# Remedy Moves Alan Wake to Multiplatform, but PS3 is Left Unsupported



## Ares (Nov 23, 2009)

*Remedy Moves Alan Wake to Multiplatform, but PS3 is Left Unsupported*










Typically, the PlayStation 3 holds its own when it comes to exclusives, but there was one game that came out in 2010 which would have fit perfectly on the console but never made it: _Alan Wake_. It was just announced that PC gamers will have their shot at trying the psychologically disturbing game out, but are PS3 owners also due? Don’t bet on it.

Remedy Entertainment Development Director Markus Maki has some bad news for PS3 fans:_I would like to make it clear that Microsoft funded the production of the first Alan Wake game, and while they were happy for Remedy to now self-publish on PC it is highly unlikely they would want to see the game on a competing console. While we do own the Alan Wake brand, Remedy doesn’t have rights to publish THE Alan Wake on PS3._​This is a move that Remedy probably doesn’t like, especially after somewhat unimpressive sales for a game that stood out as a hugely original idea for its platform, but they have no choice. The most unfortunate thing about this is _Alan Wake_‘s successor, _Alan Wake’s American Nightmare_, is similarly published by Microsoft Studios. As a result, there’s little chance that it’ll ever find its way to the PS3.

Source: PSLS


----------



## Moonfly (Aug 1, 2008)

I dont think this is that big a deal personally. AW was a big disappointment for me and I was hoping for a genuinely unnerving experience in a large sandbox-esque game world. Instead, to me it felt like an on rails bore, and the consolization of this type of game also ruins it for me, with the auto appearing icons and flashing objects taking any of the actual challenge out of the game.
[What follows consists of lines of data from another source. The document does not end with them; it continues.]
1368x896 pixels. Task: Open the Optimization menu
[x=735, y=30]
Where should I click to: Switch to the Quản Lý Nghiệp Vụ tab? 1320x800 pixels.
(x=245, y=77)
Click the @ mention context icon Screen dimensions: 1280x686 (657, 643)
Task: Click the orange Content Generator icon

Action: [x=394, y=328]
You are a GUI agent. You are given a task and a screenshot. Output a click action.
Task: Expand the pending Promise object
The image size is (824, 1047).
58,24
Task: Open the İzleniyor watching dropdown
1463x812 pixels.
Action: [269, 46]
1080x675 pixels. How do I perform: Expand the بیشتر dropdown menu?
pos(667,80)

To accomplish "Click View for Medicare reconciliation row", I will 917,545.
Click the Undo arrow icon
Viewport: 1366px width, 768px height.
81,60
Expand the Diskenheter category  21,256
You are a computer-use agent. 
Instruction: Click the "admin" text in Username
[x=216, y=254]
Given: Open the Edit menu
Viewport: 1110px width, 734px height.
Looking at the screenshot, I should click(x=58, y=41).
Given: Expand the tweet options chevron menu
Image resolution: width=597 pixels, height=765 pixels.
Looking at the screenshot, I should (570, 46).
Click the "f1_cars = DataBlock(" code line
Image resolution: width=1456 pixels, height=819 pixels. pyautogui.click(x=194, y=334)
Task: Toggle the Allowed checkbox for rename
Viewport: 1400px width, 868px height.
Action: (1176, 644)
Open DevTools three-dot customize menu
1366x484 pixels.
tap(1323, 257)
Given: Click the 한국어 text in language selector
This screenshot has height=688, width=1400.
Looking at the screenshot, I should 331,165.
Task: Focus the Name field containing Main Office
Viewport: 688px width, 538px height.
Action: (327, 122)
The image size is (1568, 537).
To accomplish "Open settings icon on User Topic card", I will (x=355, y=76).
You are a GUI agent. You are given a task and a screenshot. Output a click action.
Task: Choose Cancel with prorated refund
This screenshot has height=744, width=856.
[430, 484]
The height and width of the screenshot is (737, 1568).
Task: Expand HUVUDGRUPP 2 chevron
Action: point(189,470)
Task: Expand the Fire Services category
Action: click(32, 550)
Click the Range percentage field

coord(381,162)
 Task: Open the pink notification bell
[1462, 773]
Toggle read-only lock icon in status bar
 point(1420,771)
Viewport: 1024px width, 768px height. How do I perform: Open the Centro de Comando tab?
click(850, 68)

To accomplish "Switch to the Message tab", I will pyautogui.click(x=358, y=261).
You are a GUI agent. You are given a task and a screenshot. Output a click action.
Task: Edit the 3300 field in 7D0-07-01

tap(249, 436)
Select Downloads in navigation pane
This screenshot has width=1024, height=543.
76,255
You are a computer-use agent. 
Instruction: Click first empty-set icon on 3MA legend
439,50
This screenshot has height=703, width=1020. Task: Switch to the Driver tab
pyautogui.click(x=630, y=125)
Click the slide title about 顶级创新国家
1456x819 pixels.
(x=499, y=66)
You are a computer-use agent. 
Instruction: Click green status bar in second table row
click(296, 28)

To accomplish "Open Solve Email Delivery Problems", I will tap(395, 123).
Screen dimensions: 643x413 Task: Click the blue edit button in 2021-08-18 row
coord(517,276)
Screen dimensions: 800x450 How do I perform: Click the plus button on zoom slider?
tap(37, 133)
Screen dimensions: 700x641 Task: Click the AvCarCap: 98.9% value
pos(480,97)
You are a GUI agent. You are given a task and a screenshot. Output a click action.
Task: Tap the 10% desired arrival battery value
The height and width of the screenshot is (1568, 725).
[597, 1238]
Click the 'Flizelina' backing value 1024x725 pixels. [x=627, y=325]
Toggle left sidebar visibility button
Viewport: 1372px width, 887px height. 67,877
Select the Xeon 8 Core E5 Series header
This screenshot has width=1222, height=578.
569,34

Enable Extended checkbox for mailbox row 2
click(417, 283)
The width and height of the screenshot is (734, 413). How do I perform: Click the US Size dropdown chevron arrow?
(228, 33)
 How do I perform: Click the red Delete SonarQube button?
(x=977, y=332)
I doubt the sequel will do anything but re-hash the first game feeling like nothing more than the same game with slightly differing environments and a story tie-in. I got the very same disappointing feeling when I played alone in the dark, which again seemed to promise a lot in the trailers but delivered an A to B to C experience with flashing objects and help every step of the way that got really boring for me really quickly, nothing at all like the original PC titles.

What ever happened to getting stuck on a level in a game for ages, and the massive sense of achievement when you finally cracked it. Ive recently bought Myst V:End of Ages because I wanted to play something that would potentially give me that experience again, and its one of those revered titles I never played when it was released.


----------